Segment Start: Data for the task

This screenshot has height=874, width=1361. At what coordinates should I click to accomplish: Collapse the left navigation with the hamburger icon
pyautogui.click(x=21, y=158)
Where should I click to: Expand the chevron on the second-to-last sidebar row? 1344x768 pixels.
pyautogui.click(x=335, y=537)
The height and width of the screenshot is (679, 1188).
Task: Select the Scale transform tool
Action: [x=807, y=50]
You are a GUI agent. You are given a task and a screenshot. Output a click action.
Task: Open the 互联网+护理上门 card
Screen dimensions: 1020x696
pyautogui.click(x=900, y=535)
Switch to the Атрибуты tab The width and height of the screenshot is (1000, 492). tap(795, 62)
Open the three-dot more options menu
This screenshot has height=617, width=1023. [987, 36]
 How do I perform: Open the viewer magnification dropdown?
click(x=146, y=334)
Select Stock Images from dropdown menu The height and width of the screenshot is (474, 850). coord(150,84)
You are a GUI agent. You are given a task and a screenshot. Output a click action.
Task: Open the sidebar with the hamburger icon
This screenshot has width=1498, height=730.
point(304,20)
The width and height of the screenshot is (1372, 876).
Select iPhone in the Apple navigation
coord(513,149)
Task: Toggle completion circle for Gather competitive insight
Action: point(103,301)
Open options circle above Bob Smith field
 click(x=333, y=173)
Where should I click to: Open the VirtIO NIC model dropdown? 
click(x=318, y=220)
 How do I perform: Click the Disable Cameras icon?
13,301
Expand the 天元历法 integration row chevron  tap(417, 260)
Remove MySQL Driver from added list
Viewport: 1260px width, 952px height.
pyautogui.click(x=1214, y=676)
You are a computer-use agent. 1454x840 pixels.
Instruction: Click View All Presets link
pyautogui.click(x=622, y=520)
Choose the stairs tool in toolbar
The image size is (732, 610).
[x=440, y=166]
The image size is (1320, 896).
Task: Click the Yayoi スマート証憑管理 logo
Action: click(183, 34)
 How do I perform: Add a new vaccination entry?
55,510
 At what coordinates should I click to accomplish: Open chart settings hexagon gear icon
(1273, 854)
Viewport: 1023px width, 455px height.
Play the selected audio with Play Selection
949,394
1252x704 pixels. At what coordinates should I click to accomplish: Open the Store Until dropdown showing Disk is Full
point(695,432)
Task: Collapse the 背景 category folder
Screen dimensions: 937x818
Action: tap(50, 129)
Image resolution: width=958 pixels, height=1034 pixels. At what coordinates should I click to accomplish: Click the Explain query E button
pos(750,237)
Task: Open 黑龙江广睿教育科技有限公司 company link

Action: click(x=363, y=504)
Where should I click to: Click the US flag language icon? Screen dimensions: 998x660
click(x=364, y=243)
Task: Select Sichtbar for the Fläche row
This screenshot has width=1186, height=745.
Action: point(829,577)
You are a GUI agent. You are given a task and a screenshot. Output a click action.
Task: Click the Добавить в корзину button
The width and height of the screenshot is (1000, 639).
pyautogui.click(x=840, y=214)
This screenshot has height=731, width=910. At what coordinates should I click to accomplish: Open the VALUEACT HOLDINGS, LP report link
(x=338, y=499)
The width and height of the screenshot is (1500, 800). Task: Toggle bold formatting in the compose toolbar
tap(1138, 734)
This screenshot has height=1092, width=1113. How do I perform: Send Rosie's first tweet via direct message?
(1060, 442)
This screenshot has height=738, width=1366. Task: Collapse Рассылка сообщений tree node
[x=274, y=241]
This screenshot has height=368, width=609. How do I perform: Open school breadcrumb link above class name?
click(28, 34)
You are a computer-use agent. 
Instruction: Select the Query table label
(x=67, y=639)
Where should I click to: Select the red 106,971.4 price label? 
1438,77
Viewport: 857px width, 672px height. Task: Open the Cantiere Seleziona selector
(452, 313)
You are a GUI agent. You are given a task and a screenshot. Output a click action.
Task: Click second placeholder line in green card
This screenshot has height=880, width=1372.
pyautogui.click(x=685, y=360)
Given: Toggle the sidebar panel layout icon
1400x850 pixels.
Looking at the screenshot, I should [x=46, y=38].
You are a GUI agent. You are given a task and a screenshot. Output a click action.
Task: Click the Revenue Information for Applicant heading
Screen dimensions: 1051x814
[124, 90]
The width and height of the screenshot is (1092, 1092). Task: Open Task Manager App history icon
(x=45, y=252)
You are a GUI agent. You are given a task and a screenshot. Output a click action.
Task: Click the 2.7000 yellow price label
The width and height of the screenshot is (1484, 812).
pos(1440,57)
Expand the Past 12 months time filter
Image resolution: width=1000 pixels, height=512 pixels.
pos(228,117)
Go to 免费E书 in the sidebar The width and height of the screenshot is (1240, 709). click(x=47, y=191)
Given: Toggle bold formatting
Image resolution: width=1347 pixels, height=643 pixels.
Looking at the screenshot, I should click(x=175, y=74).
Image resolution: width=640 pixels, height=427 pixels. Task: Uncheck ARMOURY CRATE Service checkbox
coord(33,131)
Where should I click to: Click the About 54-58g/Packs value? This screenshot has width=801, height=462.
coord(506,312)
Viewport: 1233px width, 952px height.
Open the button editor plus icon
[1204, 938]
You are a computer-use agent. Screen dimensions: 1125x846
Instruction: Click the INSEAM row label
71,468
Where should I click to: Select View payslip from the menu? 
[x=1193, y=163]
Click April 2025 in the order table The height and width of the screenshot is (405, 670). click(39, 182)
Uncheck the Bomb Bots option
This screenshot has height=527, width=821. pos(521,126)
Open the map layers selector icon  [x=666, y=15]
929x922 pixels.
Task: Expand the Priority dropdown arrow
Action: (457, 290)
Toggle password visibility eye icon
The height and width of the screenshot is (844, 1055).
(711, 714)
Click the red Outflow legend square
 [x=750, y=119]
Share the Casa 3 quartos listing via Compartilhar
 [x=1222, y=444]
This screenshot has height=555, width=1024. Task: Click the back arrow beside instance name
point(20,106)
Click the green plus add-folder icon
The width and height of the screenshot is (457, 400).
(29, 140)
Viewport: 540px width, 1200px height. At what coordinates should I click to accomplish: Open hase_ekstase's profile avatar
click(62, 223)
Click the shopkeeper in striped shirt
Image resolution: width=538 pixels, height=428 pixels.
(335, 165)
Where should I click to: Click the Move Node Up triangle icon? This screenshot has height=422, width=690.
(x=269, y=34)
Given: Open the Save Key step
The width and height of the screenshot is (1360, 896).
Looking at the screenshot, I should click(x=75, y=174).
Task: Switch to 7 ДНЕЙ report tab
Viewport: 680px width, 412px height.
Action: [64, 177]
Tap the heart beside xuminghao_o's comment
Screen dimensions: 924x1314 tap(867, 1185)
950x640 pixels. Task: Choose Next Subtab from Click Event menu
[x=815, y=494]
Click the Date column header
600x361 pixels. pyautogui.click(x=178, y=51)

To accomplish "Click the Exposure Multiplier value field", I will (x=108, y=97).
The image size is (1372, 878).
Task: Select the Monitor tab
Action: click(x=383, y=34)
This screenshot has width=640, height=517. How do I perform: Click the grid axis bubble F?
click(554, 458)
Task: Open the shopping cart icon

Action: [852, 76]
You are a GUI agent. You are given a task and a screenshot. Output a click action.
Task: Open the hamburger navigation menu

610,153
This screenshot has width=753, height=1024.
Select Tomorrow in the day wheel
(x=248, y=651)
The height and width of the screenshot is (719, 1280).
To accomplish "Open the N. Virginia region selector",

Segment End: Data for the task

Exercise brief: Nothing should be omitted or altered. Retype the records exactly.

Result below:
This screenshot has height=874, width=1361. At what coordinates should I click to accomplish: Collapse the left navigation with the hamburger icon
pyautogui.click(x=21, y=158)
Where should I click to: Expand the chevron on the second-to-last sidebar row? 1344x768 pixels.
pyautogui.click(x=335, y=537)
The height and width of the screenshot is (679, 1188).
Task: Select the Scale transform tool
Action: [x=807, y=50]
You are a GUI agent. You are given a task and a screenshot. Output a click action.
Task: Open the 互联网+护理上门 card
Screen dimensions: 1020x696
pyautogui.click(x=900, y=535)
Switch to the Атрибуты tab The width and height of the screenshot is (1000, 492). tap(795, 62)
Open the three-dot more options menu
This screenshot has height=617, width=1023. [987, 36]
 How do I perform: Open the viewer magnification dropdown?
click(x=146, y=334)
Select Stock Images from dropdown menu The height and width of the screenshot is (474, 850). coord(150,84)
You are a GUI agent. You are given a task and a screenshot. Output a click action.
Task: Open the sidebar with the hamburger icon
This screenshot has width=1498, height=730.
point(304,20)
The width and height of the screenshot is (1372, 876).
Select iPhone in the Apple navigation
coord(513,149)
Task: Toggle completion circle for Gather competitive insight
Action: point(103,301)
Open options circle above Bob Smith field
 click(x=333, y=173)
Where should I click to: Open the VirtIO NIC model dropdown? 
click(x=318, y=220)
 How do I perform: Click the Disable Cameras icon?
13,301
Expand the 天元历法 integration row chevron  tap(417, 260)
Remove MySQL Driver from added list
Viewport: 1260px width, 952px height.
pyautogui.click(x=1214, y=676)
You are a computer-use agent. 1454x840 pixels.
Instruction: Click View All Presets link
pyautogui.click(x=622, y=520)
Choose the stairs tool in toolbar
The image size is (732, 610).
[x=440, y=166]
The image size is (1320, 896).
Task: Click the Yayoi スマート証憑管理 logo
Action: click(183, 34)
 How do I perform: Add a new vaccination entry?
55,510
 At what coordinates should I click to accomplish: Open chart settings hexagon gear icon
(1273, 854)
Viewport: 1023px width, 455px height.
Play the selected audio with Play Selection
949,394
1252x704 pixels. At what coordinates should I click to accomplish: Open the Store Until dropdown showing Disk is Full
point(695,432)
Task: Collapse the 背景 category folder
Screen dimensions: 937x818
Action: tap(50, 129)
Image resolution: width=958 pixels, height=1034 pixels. At what coordinates should I click to accomplish: Click the Explain query E button
pos(750,237)
Task: Open 黑龙江广睿教育科技有限公司 company link

Action: click(x=363, y=504)
Where should I click to: Click the US flag language icon? Screen dimensions: 998x660
click(x=364, y=243)
Task: Select Sichtbar for the Fläche row
This screenshot has width=1186, height=745.
Action: point(829,577)
You are a GUI agent. You are given a task and a screenshot. Output a click action.
Task: Click the Добавить в корзину button
The width and height of the screenshot is (1000, 639).
pyautogui.click(x=840, y=214)
This screenshot has height=731, width=910. At what coordinates should I click to accomplish: Open the VALUEACT HOLDINGS, LP report link
(x=338, y=499)
The width and height of the screenshot is (1500, 800). Task: Toggle bold formatting in the compose toolbar
tap(1138, 734)
This screenshot has height=1092, width=1113. How do I perform: Send Rosie's first tweet via direct message?
(1060, 442)
This screenshot has height=738, width=1366. Task: Collapse Рассылка сообщений tree node
[x=274, y=241]
This screenshot has height=368, width=609. How do I perform: Open school breadcrumb link above class name?
click(28, 34)
You are a computer-use agent. 
Instruction: Select the Query table label
(x=67, y=639)
Where should I click to: Select the red 106,971.4 price label? 
1438,77
Viewport: 857px width, 672px height. Task: Open the Cantiere Seleziona selector
(452, 313)
You are a GUI agent. You are given a task and a screenshot. Output a click action.
Task: Click second placeholder line in green card
This screenshot has height=880, width=1372.
pyautogui.click(x=685, y=360)
Given: Toggle the sidebar panel layout icon
1400x850 pixels.
Looking at the screenshot, I should [x=46, y=38].
You are a GUI agent. You are given a task and a screenshot. Output a click action.
Task: Click the Revenue Information for Applicant heading
Screen dimensions: 1051x814
[124, 90]
The width and height of the screenshot is (1092, 1092). Task: Open Task Manager App history icon
(x=45, y=252)
You are a GUI agent. You are given a task and a screenshot. Output a click action.
Task: Click the 2.7000 yellow price label
The width and height of the screenshot is (1484, 812).
pos(1440,57)
Expand the Past 12 months time filter
Image resolution: width=1000 pixels, height=512 pixels.
pos(228,117)
Go to 免费E书 in the sidebar The width and height of the screenshot is (1240, 709). click(x=47, y=191)
Given: Toggle bold formatting
Image resolution: width=1347 pixels, height=643 pixels.
Looking at the screenshot, I should click(x=175, y=74).
Image resolution: width=640 pixels, height=427 pixels. Task: Uncheck ARMOURY CRATE Service checkbox
coord(33,131)
Where should I click to: Click the About 54-58g/Packs value? This screenshot has width=801, height=462.
coord(506,312)
Viewport: 1233px width, 952px height.
Open the button editor plus icon
[1204, 938]
You are a computer-use agent. Screen dimensions: 1125x846
Instruction: Click the INSEAM row label
71,468
Where should I click to: Select View payslip from the menu? 
[x=1193, y=163]
Click April 2025 in the order table The height and width of the screenshot is (405, 670). click(39, 182)
Uncheck the Bomb Bots option
This screenshot has height=527, width=821. pos(521,126)
Open the map layers selector icon  [x=666, y=15]
929x922 pixels.
Task: Expand the Priority dropdown arrow
Action: (457, 290)
Toggle password visibility eye icon
The height and width of the screenshot is (844, 1055).
(711, 714)
Click the red Outflow legend square
 [x=750, y=119]
Share the Casa 3 quartos listing via Compartilhar
 [x=1222, y=444]
This screenshot has height=555, width=1024. Task: Click the back arrow beside instance name
point(20,106)
Click the green plus add-folder icon
The width and height of the screenshot is (457, 400).
(29, 140)
Viewport: 540px width, 1200px height. At what coordinates should I click to accomplish: Open hase_ekstase's profile avatar
click(62, 223)
Click the shopkeeper in striped shirt
Image resolution: width=538 pixels, height=428 pixels.
(335, 165)
Where should I click to: Click the Move Node Up triangle icon? This screenshot has height=422, width=690.
(x=269, y=34)
Given: Open the Save Key step
The width and height of the screenshot is (1360, 896).
Looking at the screenshot, I should click(x=75, y=174).
Task: Switch to 7 ДНЕЙ report tab
Viewport: 680px width, 412px height.
Action: [64, 177]
Tap the heart beside xuminghao_o's comment
Screen dimensions: 924x1314 tap(867, 1185)
950x640 pixels. Task: Choose Next Subtab from Click Event menu
[x=815, y=494]
Click the Date column header
600x361 pixels. pyautogui.click(x=178, y=51)

To accomplish "Click the Exposure Multiplier value field", I will (x=108, y=97).
The image size is (1372, 878).
Task: Select the Monitor tab
Action: click(x=383, y=34)
This screenshot has width=640, height=517. How do I perform: Click the grid axis bubble F?
click(554, 458)
Task: Open the shopping cart icon

Action: [852, 76]
You are a GUI agent. You are given a task and a screenshot. Output a click action.
Task: Open the hamburger navigation menu

610,153
This screenshot has width=753, height=1024.
Select Tomorrow in the day wheel
(x=248, y=651)
The height and width of the screenshot is (719, 1280).
To accomplish "Open the N. Virginia region selector",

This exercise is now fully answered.